## begin

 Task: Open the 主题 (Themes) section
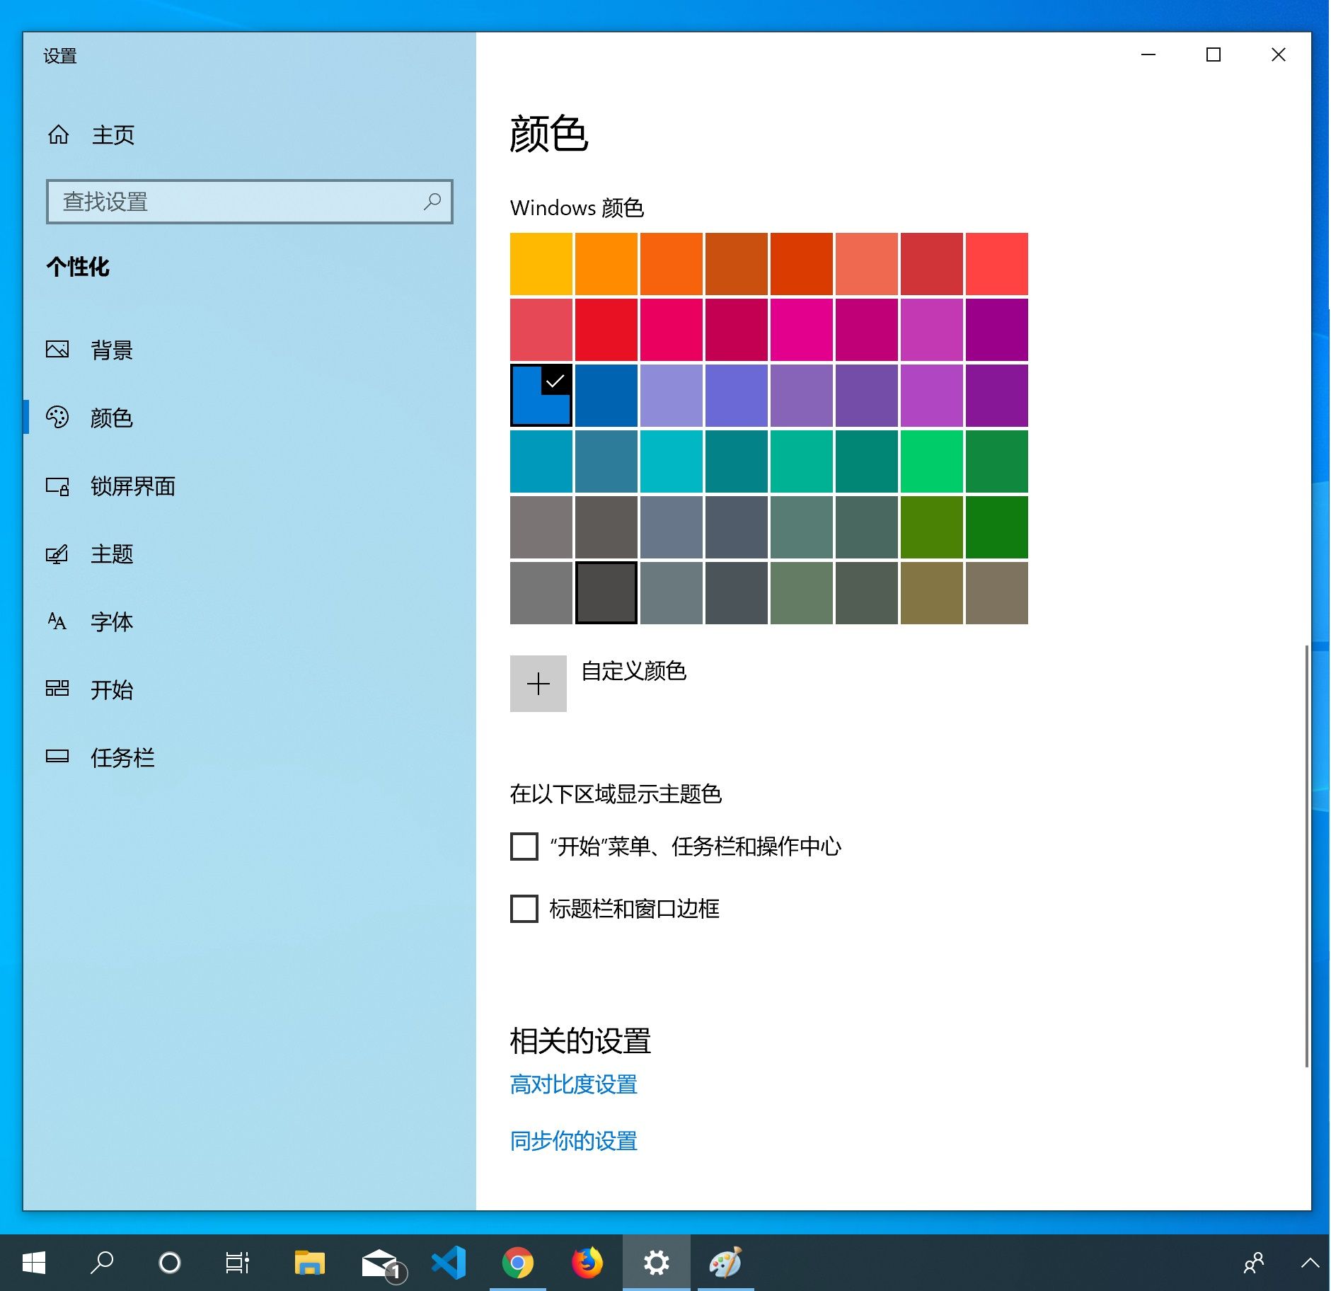point(111,553)
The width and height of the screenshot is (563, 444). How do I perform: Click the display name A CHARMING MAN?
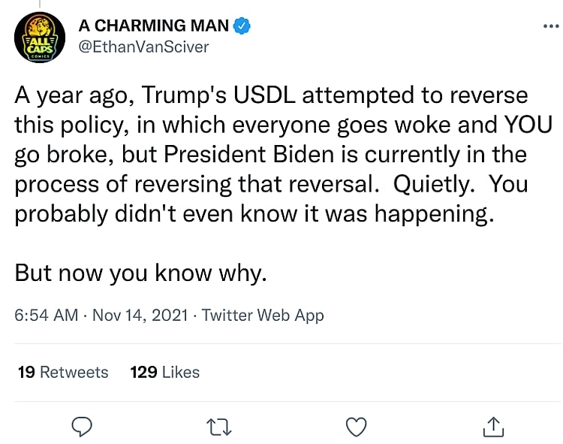155,26
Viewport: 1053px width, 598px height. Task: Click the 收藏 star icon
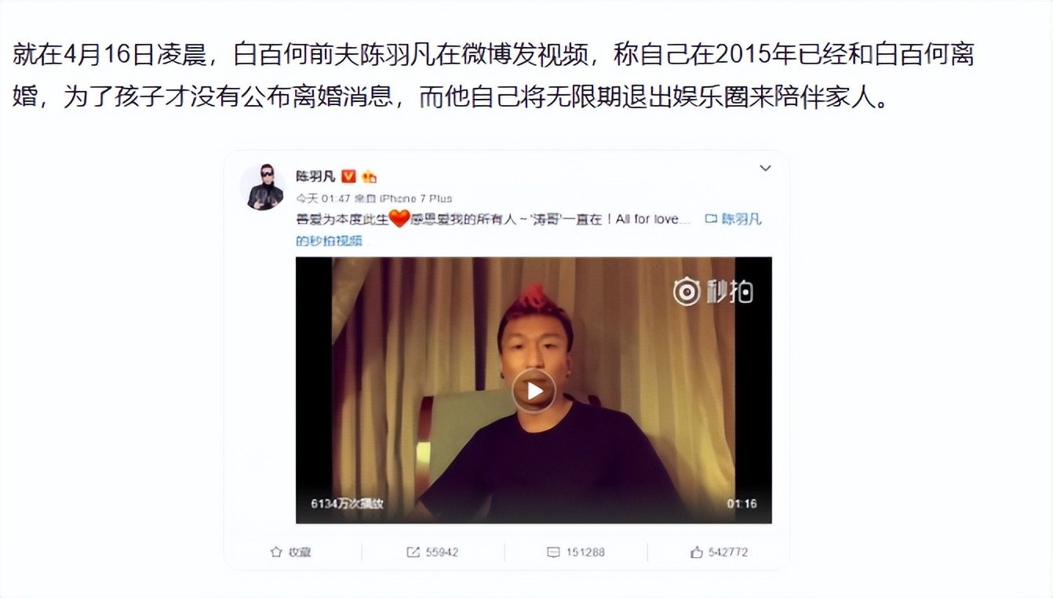[276, 552]
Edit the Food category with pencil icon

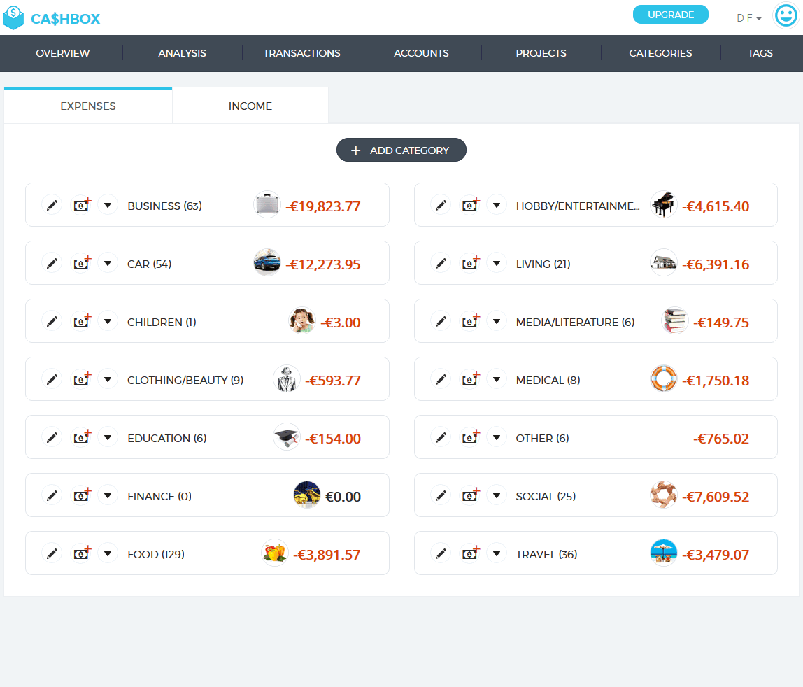[x=52, y=554]
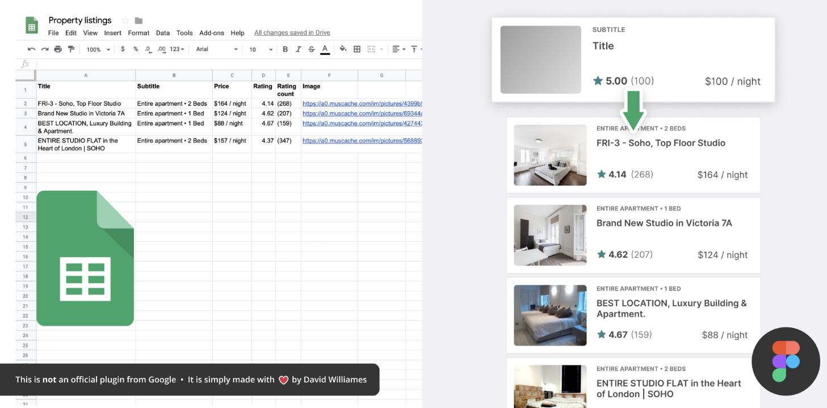Click the undo arrow in the toolbar
The height and width of the screenshot is (408, 827).
pos(31,49)
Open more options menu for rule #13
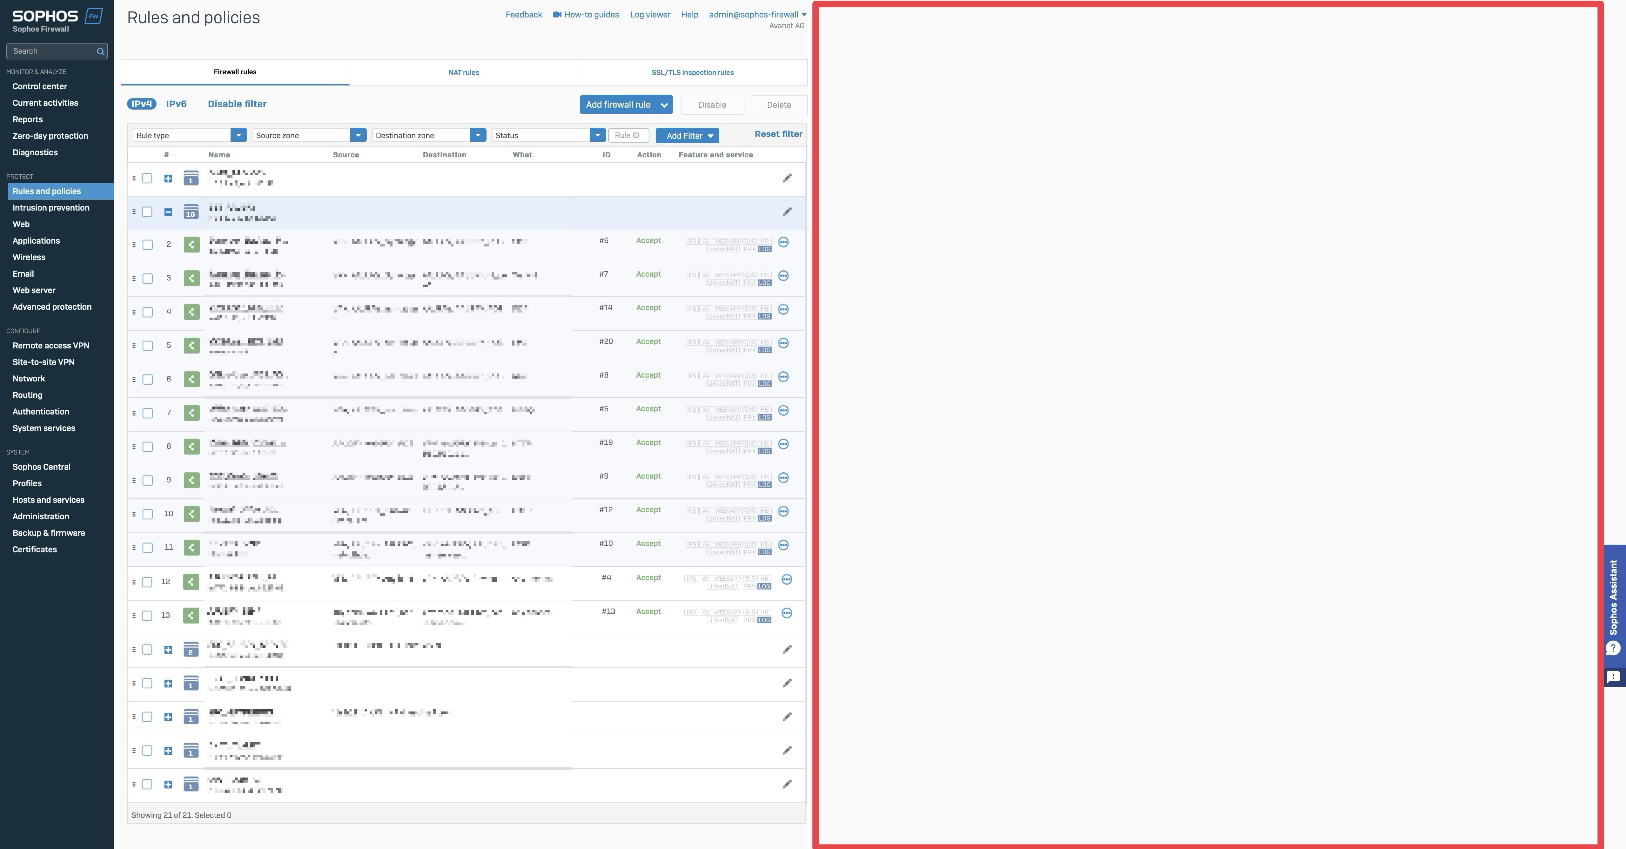1626x849 pixels. point(786,614)
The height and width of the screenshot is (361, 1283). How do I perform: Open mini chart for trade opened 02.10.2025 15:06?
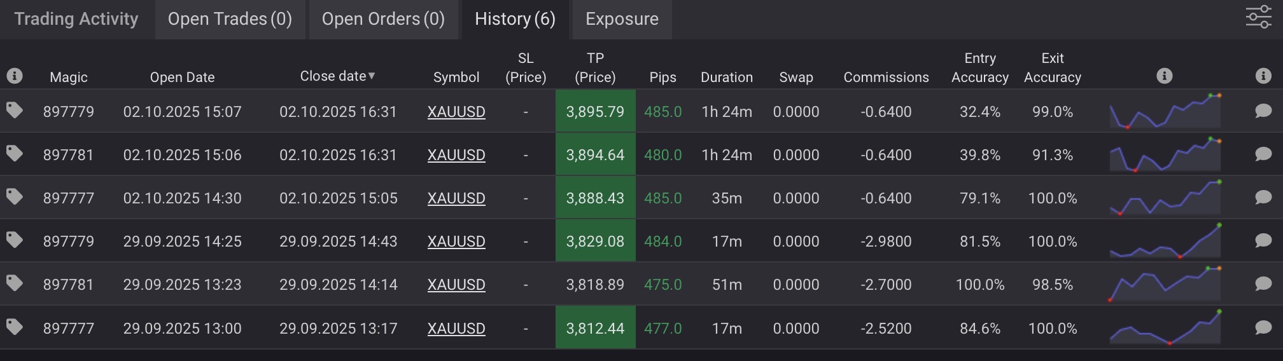(1165, 155)
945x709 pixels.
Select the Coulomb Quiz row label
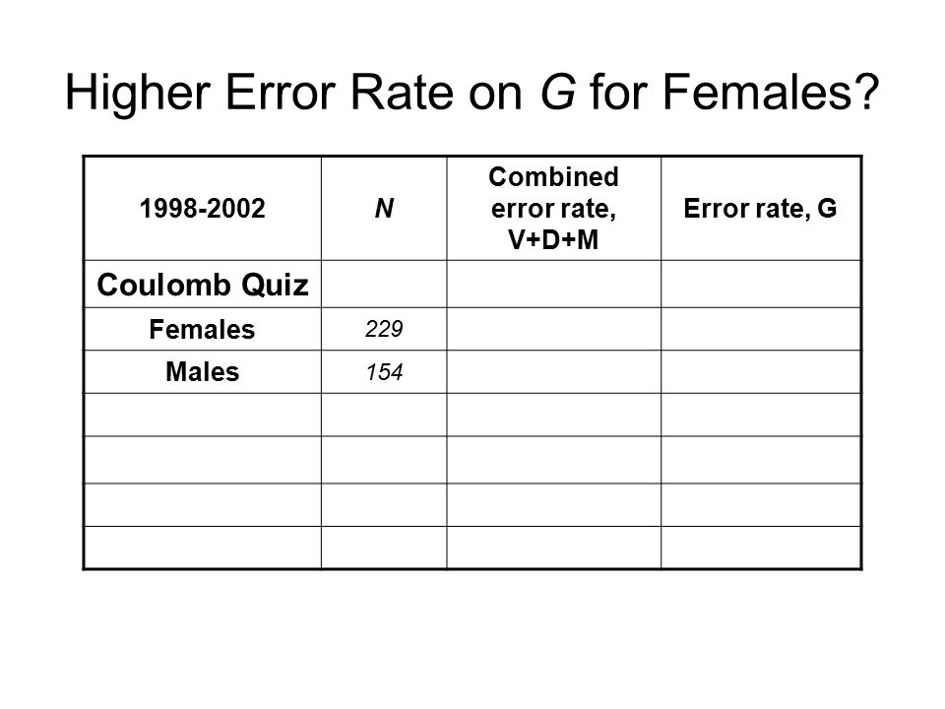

## end

> Exercise description
Please write out every line of the records above word for word, omitting the pictures.

> Right answer
 Task: Open the 主题 (Themes) section
point(111,553)
The width and height of the screenshot is (563, 444). How do I perform: Click the display name A CHARMING MAN?
155,26
Viewport: 1053px width, 598px height. Task: Click the 收藏 star icon
[276, 552]
Edit the Food category with pencil icon

[x=52, y=554]
Click the undo arrow in the toolbar
The height and width of the screenshot is (408, 827).
pos(31,49)
Open more options menu for rule #13
1626x849 pixels. point(786,614)
The height and width of the screenshot is (361, 1283). How do I perform: Open mini chart for trade opened 02.10.2025 15:06?
(1165, 155)
945x709 pixels.
Select the Coulomb Quiz row label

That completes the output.